*About this task*. Continue the biographical article about journalist Abe Rosenthal, beginning after its final sentence.

*Source passage*.
•••••
American journalist (1922–2006)

Abraham Michael "Abe" Rosenthal (May 2, 1922 – May 10, 2006) was a Canadian-born American journalist who served as The New York Times executive editor from 1977 to 1986. Previously he was the newspaper's metropolitan editor and managing editor. Following his tenure as executive editor, he became a columnist (1987–1999). Later, he had a column for the New York Daily News (1999–2004).

He joined the newspaper in 1943 and remained at the Times for 56 years, to 1999. Rosenthal won a Pulitzer Prize in 1960 for international reporting. As an editor at the newspaper, Rosenthal oversaw the coverage of numerous major news stories including the escalation of the United States military's involvement in the Vietnam War (1961–1975), the New York Times scoop of the Pentagon Papers (1971), and events that were part of the Watergate scandal (1972–1974). Rosenthal was instrumental in the paper's coverage of the 1964 Kitty Genovese murder case, which established the concept of the "bystander effect", but later came to be regarded as flawed and not credible.

Together with Catherine A. Fitzpatrick, he was the first Westerner to visit a Soviet Gulag camp in 1988. His son, Andrew Rosenthal, was The New York Times editorial page editor from 2007 to 2016. His eldest son, Jonathan Rosenthal, is a retired physician who specialized in infectious diseases. His middle son, Daniel, is a retired financial executive who now owns a horse farm.

==Early years==
Rosenthal was born on May 2, 1922, in Sault Ste. Marie, Ontario, Canada, to a Jewish family. His father, Harry Shipiatsky, was a farmer who immigrated to Canada from Poland in the 1890s and changed his name to Rosenthal. He also worked as a fur trapper and trader around Hudson Bay, where he met and married Sarah Dickstein.

The youngest of six children, he was still a child when his family moved to the Bronx, New York, where Rosenthal's father found work as a house painter. During the 1930s, though, tragedy hit the family when Rosenthal's father died in a job accident and four of his siblings died from various causes.

According to his son, Andrew, he was a member of the Communist Party youth league briefly as a teenager in the late 1930s.

Rosenthal developed the bone-marrow disease osteomyelitis, causing him extreme pain and forcing him to drop out of DeWitt Clinton High School. After several operations at the Mayo Clinic, Rosenthal recovered enough to finish public schools in New York City and attend the City College of New York. At City College, Rosenthal wrote for the student newspaper, The Campus, and in 1943, while still a student, became the campus correspondent for The New York Times. In February 1944, he became a staff reporter there.

==International reporting and Pulitzer Prize==
Rosenthal was a foreign correspondent for The New York Times for much of the 1950s and early 1960s. In 1954, he was assigned to New Delhi and reported from across South Asia. His writings from there were honored by the Overseas Press Club and Columbia University. In 1958, The New York Times transferred him to Warsaw, where he reported on Poland and Eastern Europe. In 1959, Rosenthal was expelled from Poland after writing that the Polish leader, Władysław Gomułka, was "moody and irascible" and had been "let down—by intellectuals and economists he never had any sympathy for anyway, by workers he accuses of squeezing overtime out of a normal day's work, by suspicious peasants who turn their backs on the government's plans, orders and pleas."
•••••
*Records shown*.
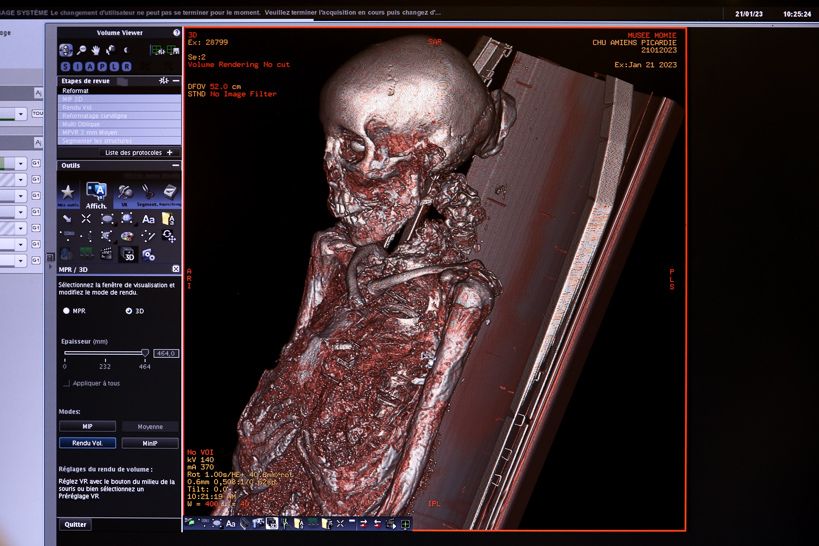
Task: Click the Epaisseur thickness slider handle
Action: [x=145, y=353]
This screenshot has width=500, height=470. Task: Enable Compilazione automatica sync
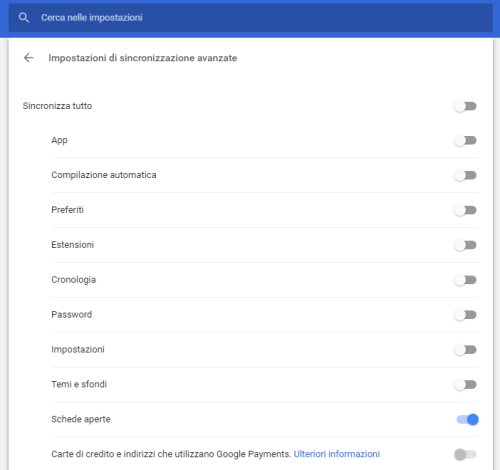(x=465, y=175)
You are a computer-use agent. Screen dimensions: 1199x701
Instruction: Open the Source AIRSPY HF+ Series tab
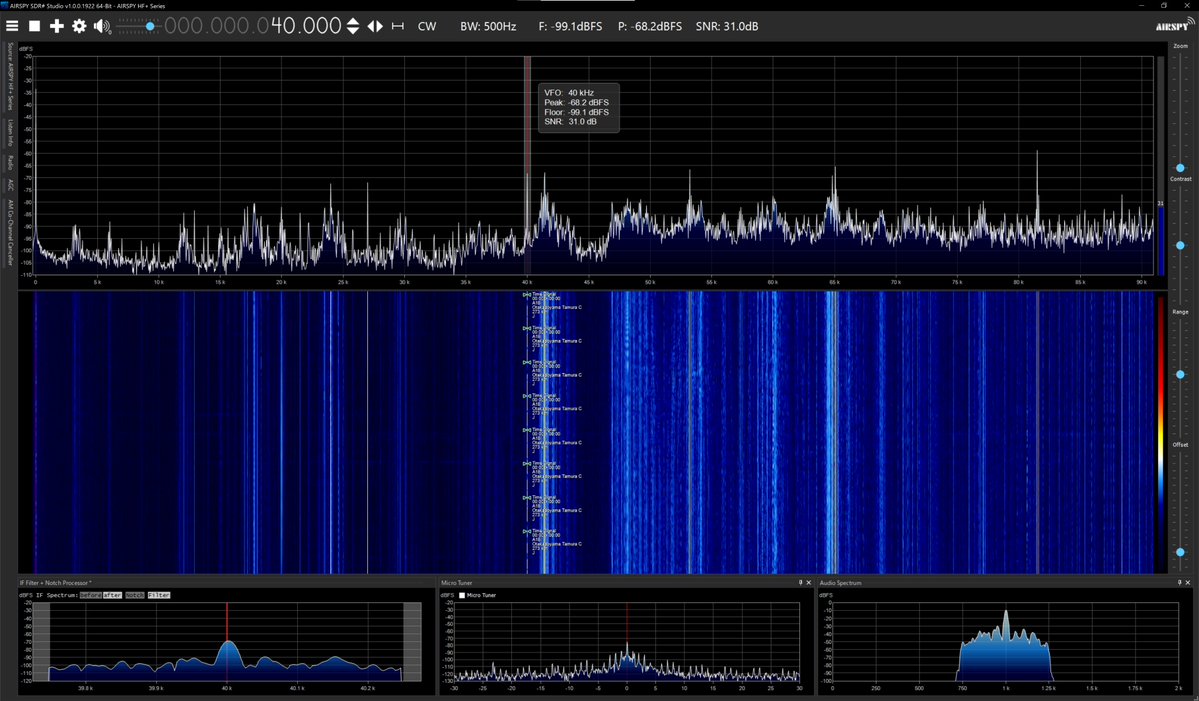click(7, 75)
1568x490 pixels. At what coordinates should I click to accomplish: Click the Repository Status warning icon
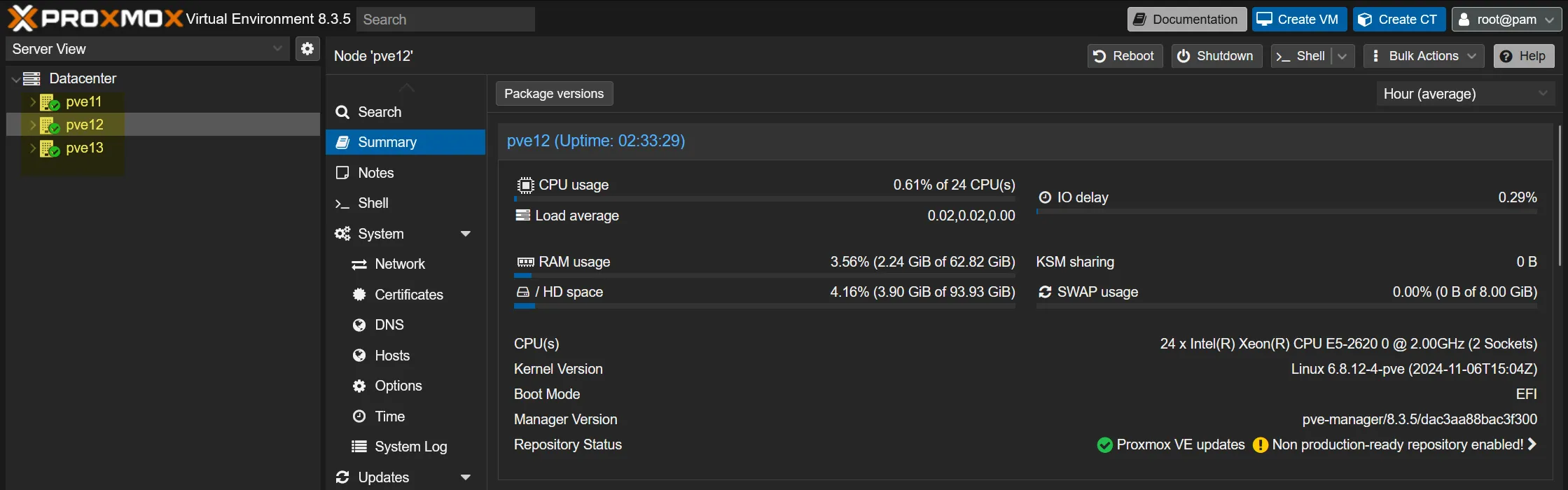coord(1260,445)
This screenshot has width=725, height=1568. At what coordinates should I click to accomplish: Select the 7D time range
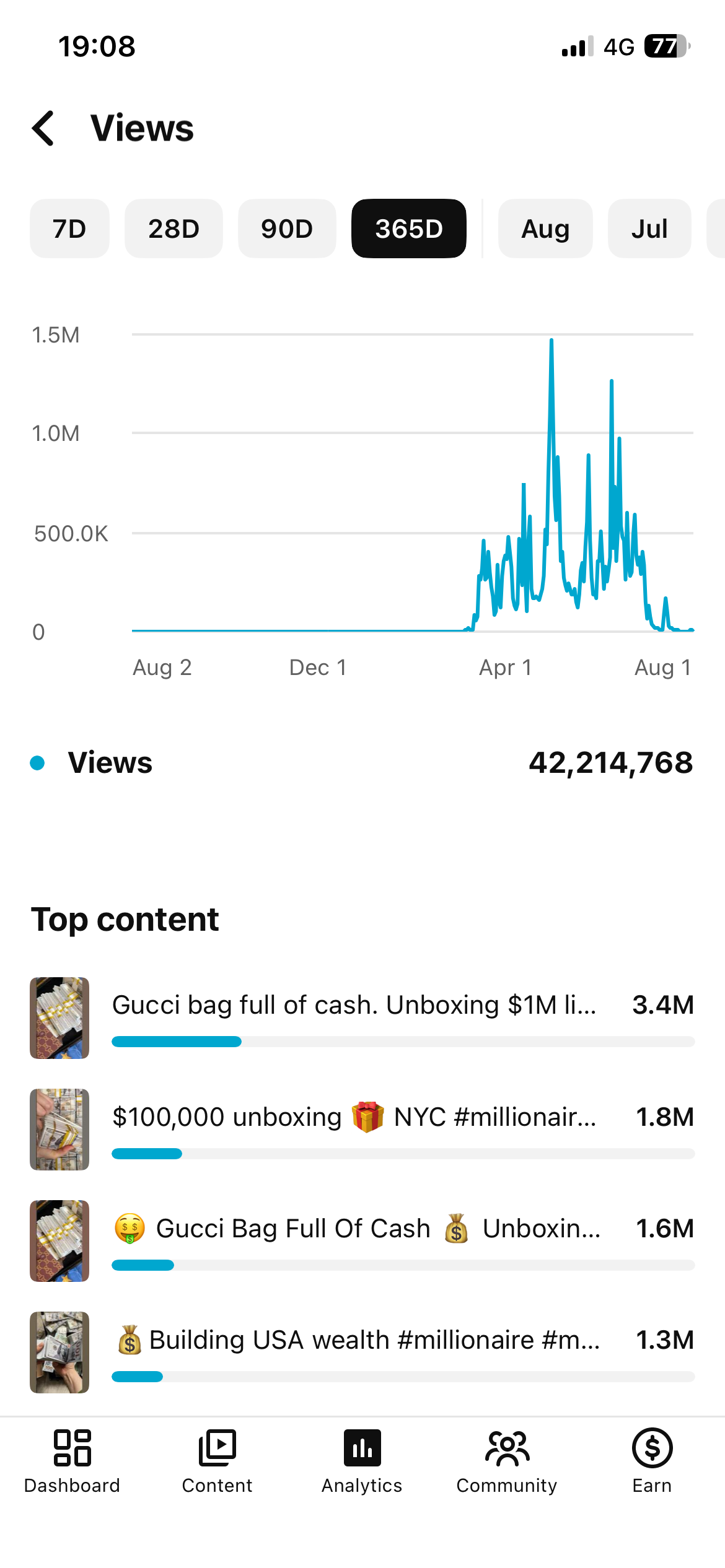69,229
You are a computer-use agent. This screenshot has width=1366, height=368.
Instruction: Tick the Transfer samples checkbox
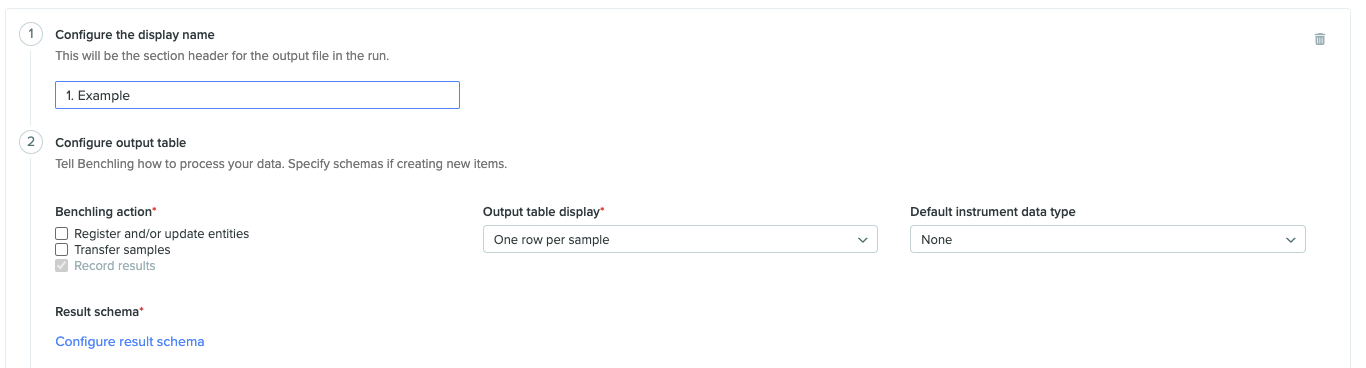(61, 250)
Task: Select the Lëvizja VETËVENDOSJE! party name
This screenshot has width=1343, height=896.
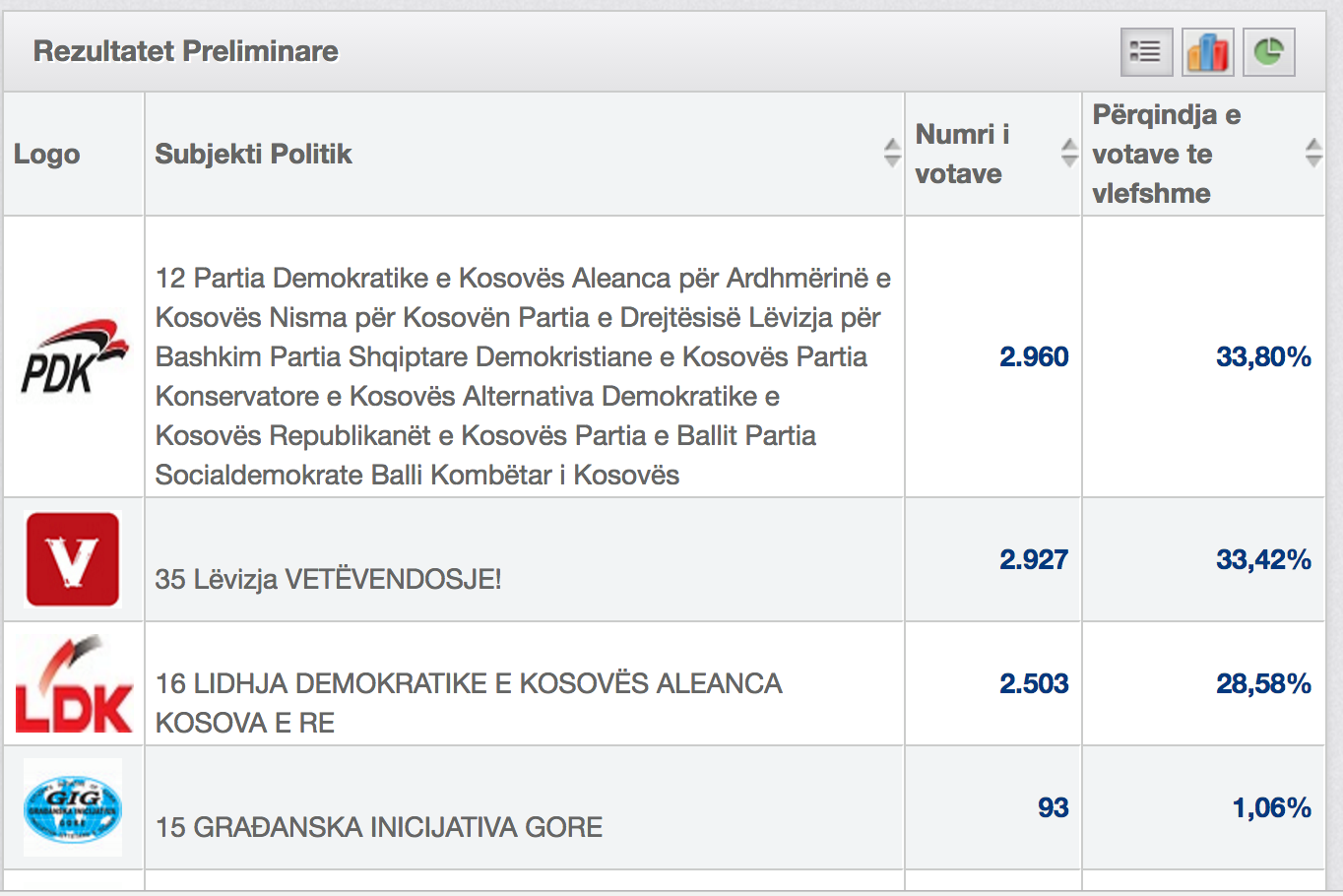Action: 328,579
•••••
*Task output*.
Rosenthal's expulsion order stated that the reporter had "written very deeply and in detail about the internal situation, party and leadership matters. The Polish government cannot tolerate such probing reporting." For his reporting from Eastern Europe, Rosenthal won a Pulitzer Prize in 1960 for international reporting.

==Kitty Genovese murder case==

As metropolitan editor of The New York Times, Rosenthal was instrumental in pushing an inaccurate account of the murder of Kitty Genovese on March 13, 1964. Rosenthal heard about the case over lunch with New York City Police Commissioner Michael J. Murphy. He assigned the story to reporter Martin Gansberg, who wrote an article published March 27, 1964, titled "37 Who Saw Murder Didn't Call the Police." (The article actually claimed there were 38 witnesses, but an error reduced the number by one in the headline.) The story was a sensation, prompting inquiries into what became known as the bystander effect or "Genovese syndrome." Rosenthal wrote a book on the subject, and the incident became a common case study in American and British introductory psychology textbooks.

Immediately after the story broke, WNBC police reporter Danny Meehan discovered many inconsistencies in the article. Meehan asked The New York Times reporter Martin Gansberg why his article failed to reveal that witnesses did not feel that a murder was happening. Gansberg replied, "It would have ruined the story." Not wishing to jeopardize his career by attacking powerful The New York Times editor Abe Rosenthal, Meehan kept his findings secret and passed his notes to fellow WNBC reporter Gabe Pressman. Later, Pressman taught a journalism course in which some of his students called Rosenthal and confronted him with the evidence. Rosenthal was irate that his editorial decisions were being questioned by journalism students and angrily berated Pressman in a phone call.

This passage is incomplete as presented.